Landowners in Virginia owned more enslaved Africans than those in any other state, and the Eastern Shore was no exception. Around 1860, Accomack County, which includes Onancock, had the highest percentage of free black people in Virginia, said Dennis Custis, a former history teacher at Onancock High School. Neighboring Northampton County, the other county on the Eastern Shore, had the highest percentage of enslaved African-Americans, he said.
Mr. Northam’s great-great grandfather, James Northam, was among the Eastern Shore’s slave owners. Mr. Northam’s father, Wescott Northam, learned this several years ago during a search for land records, but he considered the information simply “a matter of history,” the elder Mr. Northam, now 94, told the Richmond Times-Dispatch. Despite the family’s long Virginia history and the presence of African-Americans with the last name Northam in the area, Ralph Northam told the Richmond paper that he didn’t learn that his ancestors had been slaveholders until 2017, during his campaign for governor.

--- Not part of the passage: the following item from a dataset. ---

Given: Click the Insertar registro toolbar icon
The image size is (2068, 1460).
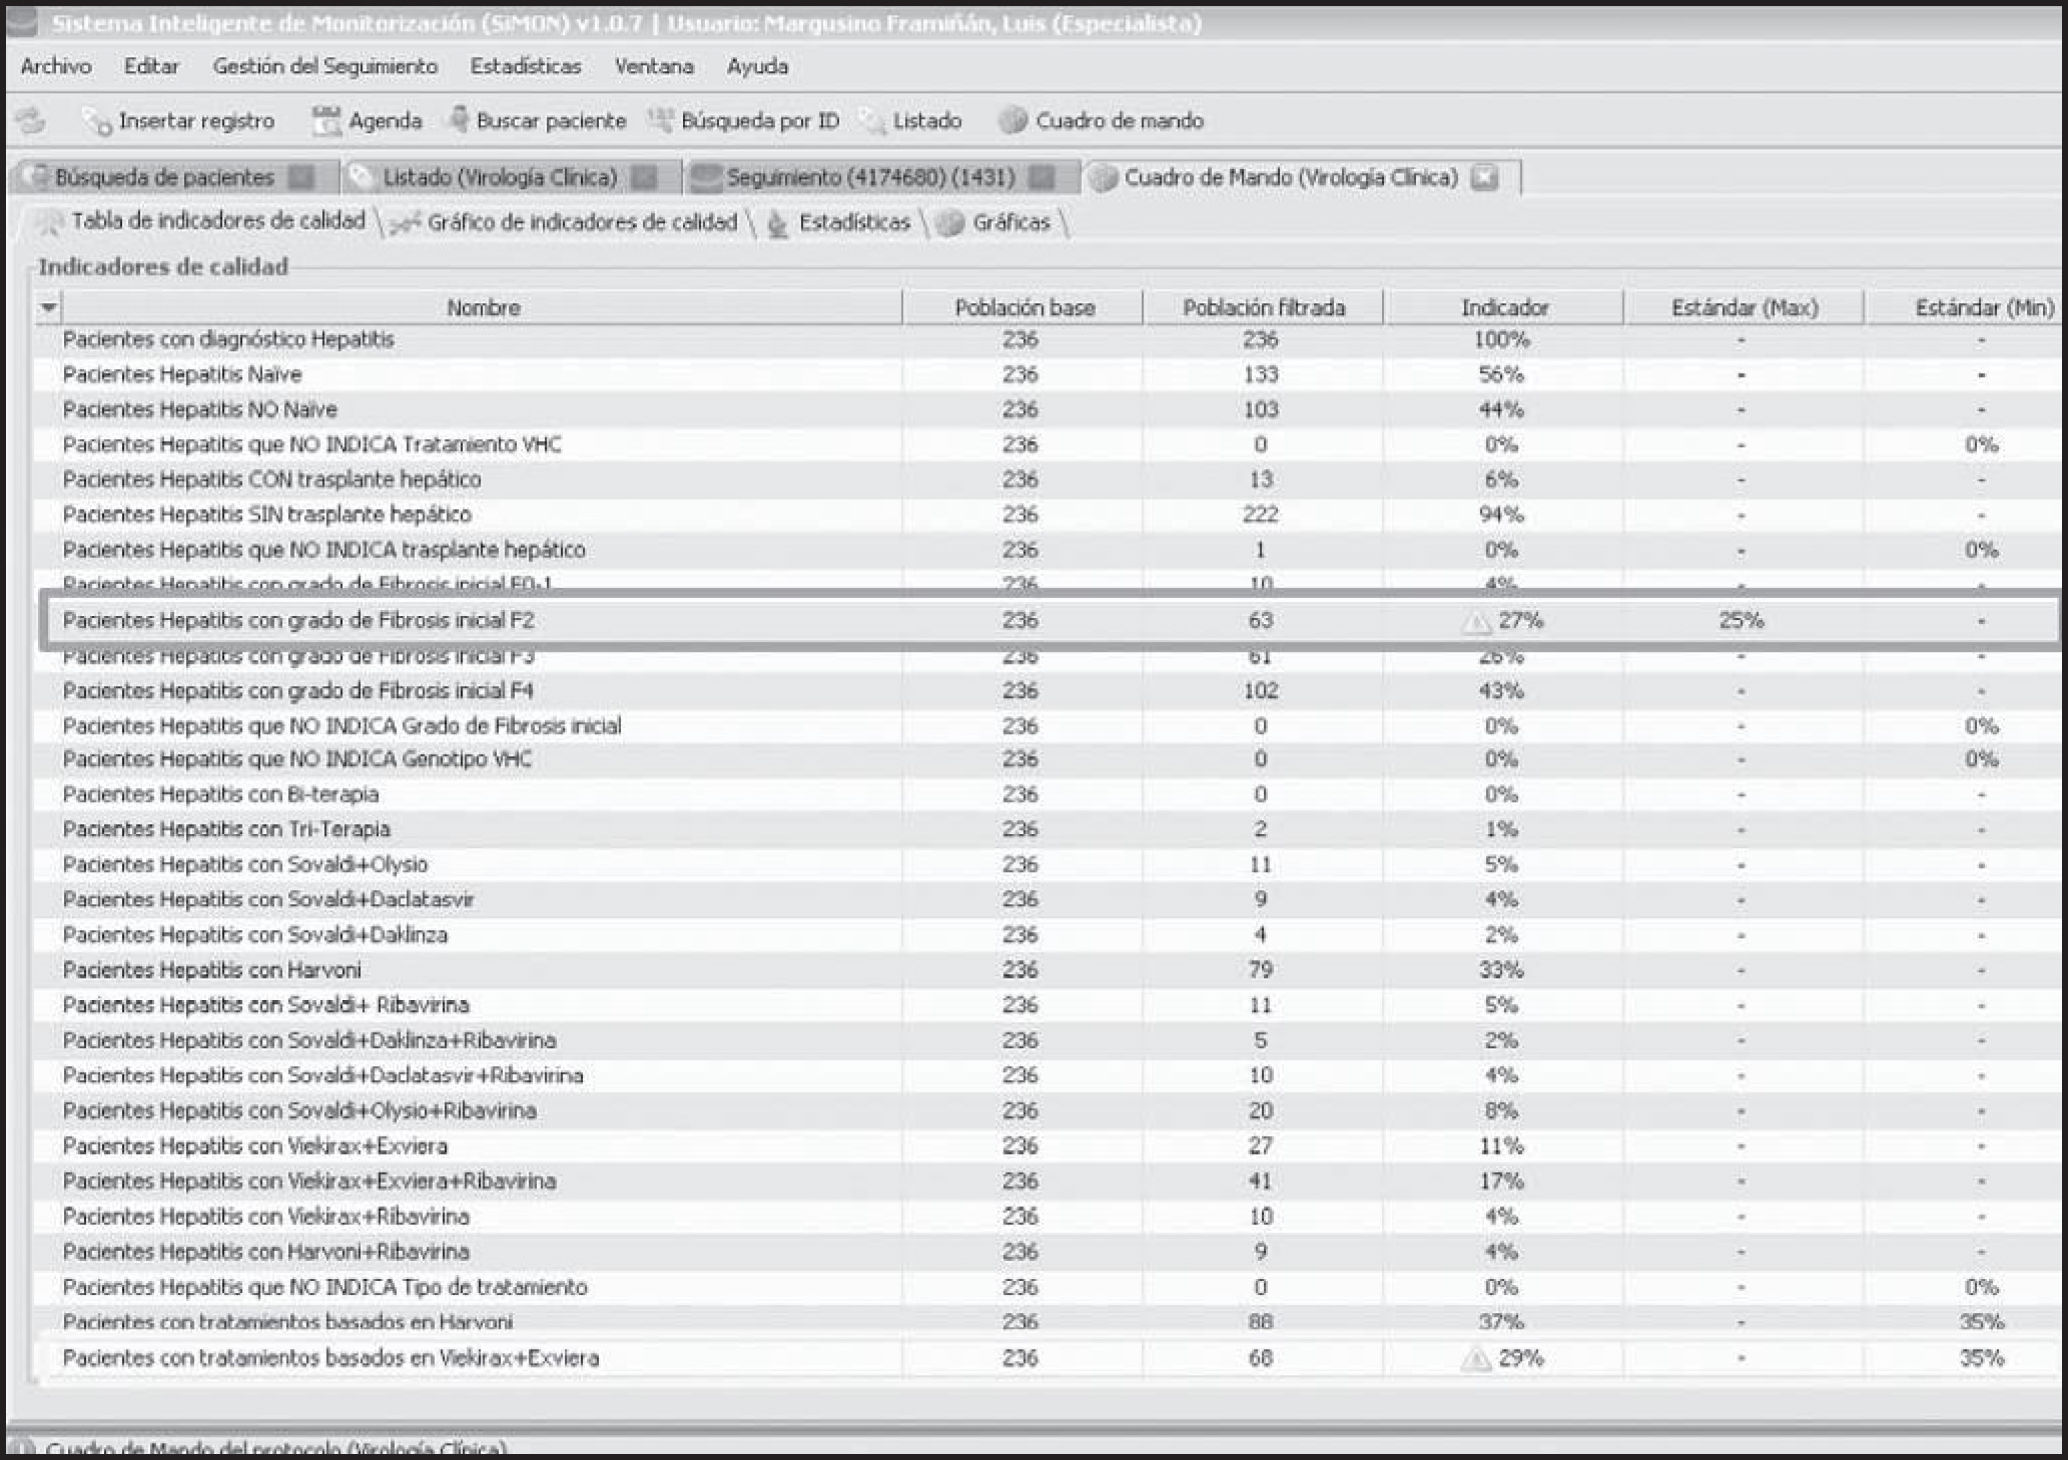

“My family’s complicated story is similar to Virginia’s complex history,” he said. “I have led my life,” he said, “to help others, and really not see color as an issue.”
Generations after slavery ended, Ralph Northam entered a world still shaped by it.
He grew up in a red brick house at the end of a long driveway shaded by a canopy of towering pine trees. His family’s farm, about 10 minutes outside of Onancock’s tiny downtown, was in an area with mostly white residents. In 1970, Accomack County, population 29,000, was 37 percent black and 62 percent white.